Moreover, I have been charged with the responsibility of designing a “Maletí Pedagògic”, 15 attractive lessons (activities) to be used primarily in mental health social clubs in Catalonia. The idea of the “Maletín” is to promote and evaluate interest in learning English in the clubs before endeavouring to find teachers to provide specialized classes there. An interesting exercise in “Power to the Teacher” as it is designed to exclude the need for a qualified teacher (but not that of a monitor). The exercise has brought home not only the possibilities of learning English without the direct aid of a trained teacher, but more importantly, the incredible added value that the trained teacher brings to the classroom.

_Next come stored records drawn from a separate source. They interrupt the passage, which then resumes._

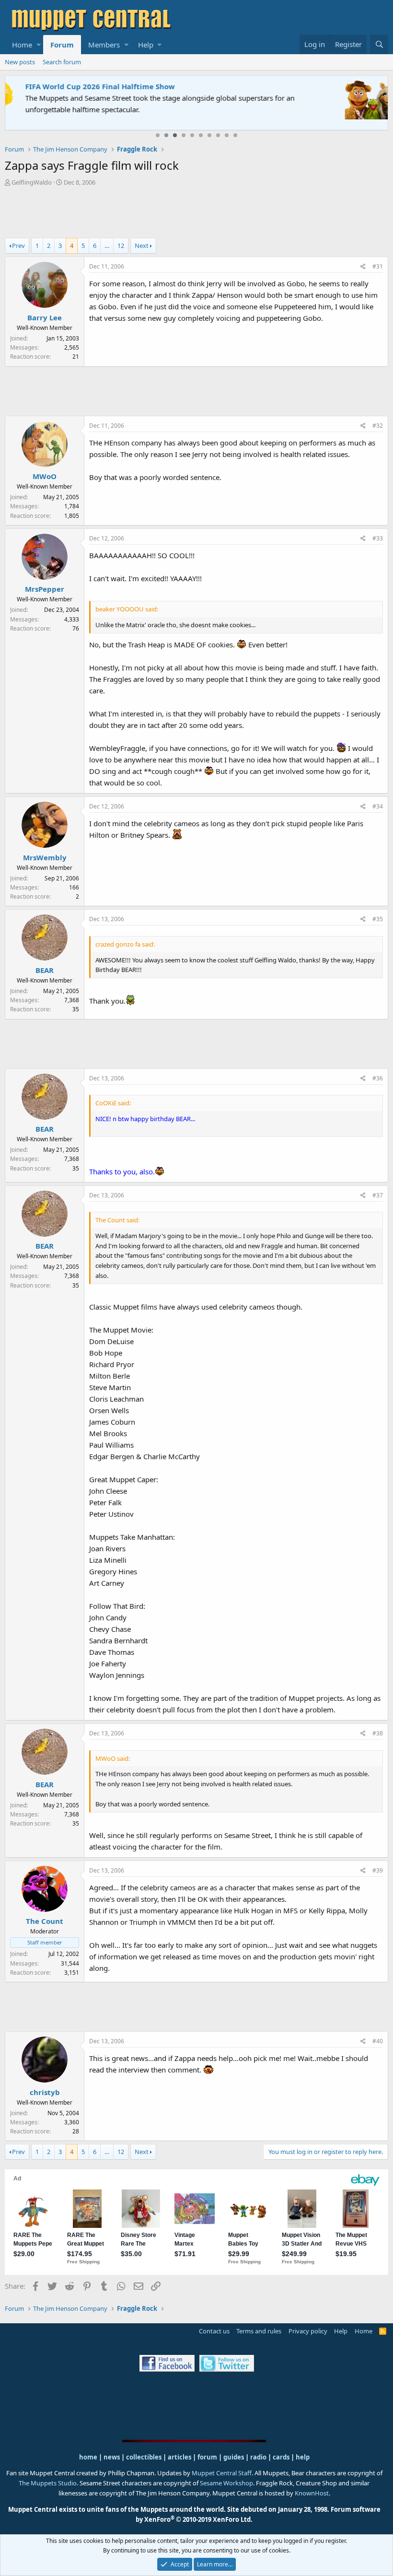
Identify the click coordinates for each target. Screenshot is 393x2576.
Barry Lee (44, 317)
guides (233, 2457)
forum (207, 2457)
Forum (62, 44)
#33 (377, 538)
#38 (377, 1733)
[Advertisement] (196, 213)
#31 (377, 266)
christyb (45, 2092)
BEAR (44, 970)
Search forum (62, 62)
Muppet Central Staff (222, 2473)
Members (104, 44)
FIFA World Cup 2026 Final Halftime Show (85, 86)
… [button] (106, 245)
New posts (20, 62)
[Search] (379, 44)
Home (22, 44)
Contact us (214, 2331)
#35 (377, 919)
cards (281, 2457)
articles (180, 2457)
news (112, 2457)
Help (145, 44)
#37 (377, 1195)
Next (142, 245)
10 (235, 135)
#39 (377, 1870)
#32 (377, 426)
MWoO (45, 476)
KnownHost (312, 2493)
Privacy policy (308, 2331)
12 (120, 245)
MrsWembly (45, 857)
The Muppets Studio (48, 2483)
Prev (18, 245)
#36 (377, 1078)
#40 (377, 2041)
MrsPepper (44, 589)
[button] (38, 44)
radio (258, 2457)
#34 (377, 806)
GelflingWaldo (32, 182)
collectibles (144, 2457)
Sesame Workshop (226, 2483)
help (303, 2457)
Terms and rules (258, 2331)
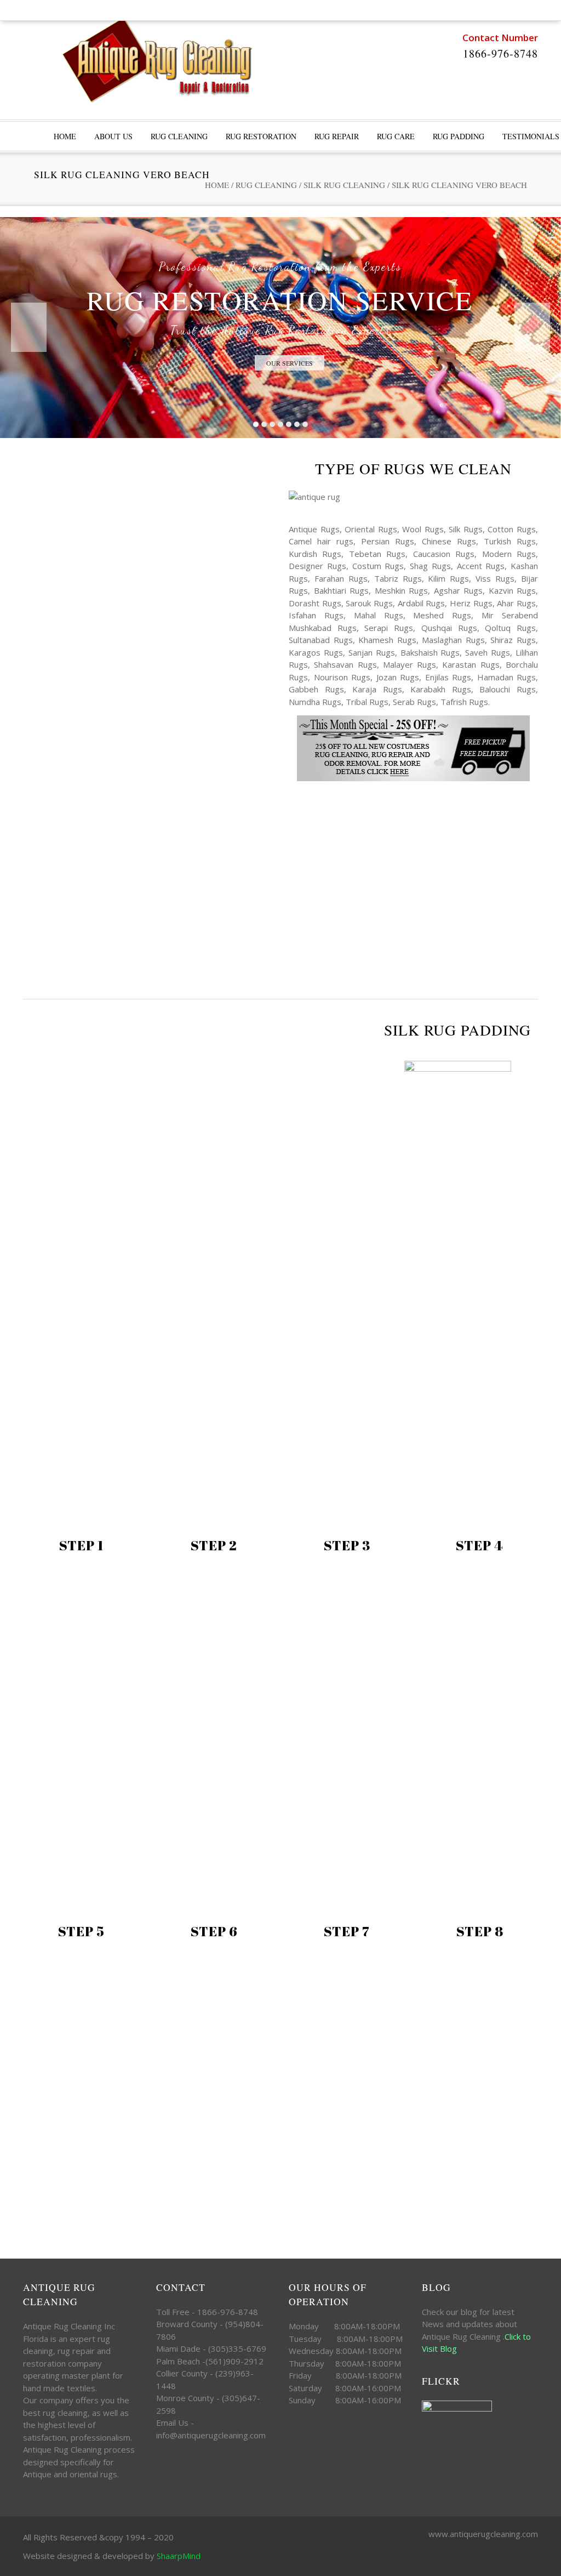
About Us (113, 136)
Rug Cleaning (179, 136)
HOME (65, 136)
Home (217, 184)
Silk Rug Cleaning (344, 184)
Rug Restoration (261, 136)
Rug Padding (458, 136)
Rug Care (396, 136)
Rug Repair (336, 136)
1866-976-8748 (500, 53)
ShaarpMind (179, 2555)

Finally, I cannot stress enough the incredible efforts made by La Federació and Macmillan Education in helping to maximize the impact of the lesson plan. It was not our original intention to make use of the lesson plans in this manner but such was the quality of some of the entries, it was too good an opportunity to miss. However, despite this quality, getting everything absolutely right in terms of ELT and Mental Health is a complex business and for this reason I was struck by the manifesto I mentioned earlier and the complex processes that underpin the drafting and execution of such a plan. For my part, translating the needs of ELT and Mental Health into one document, and seeing the winner with her endless patience, her flexibility, her resourcefulness, means that I truly believe in unleashing the power of the Teacher. All Power to the Teacher!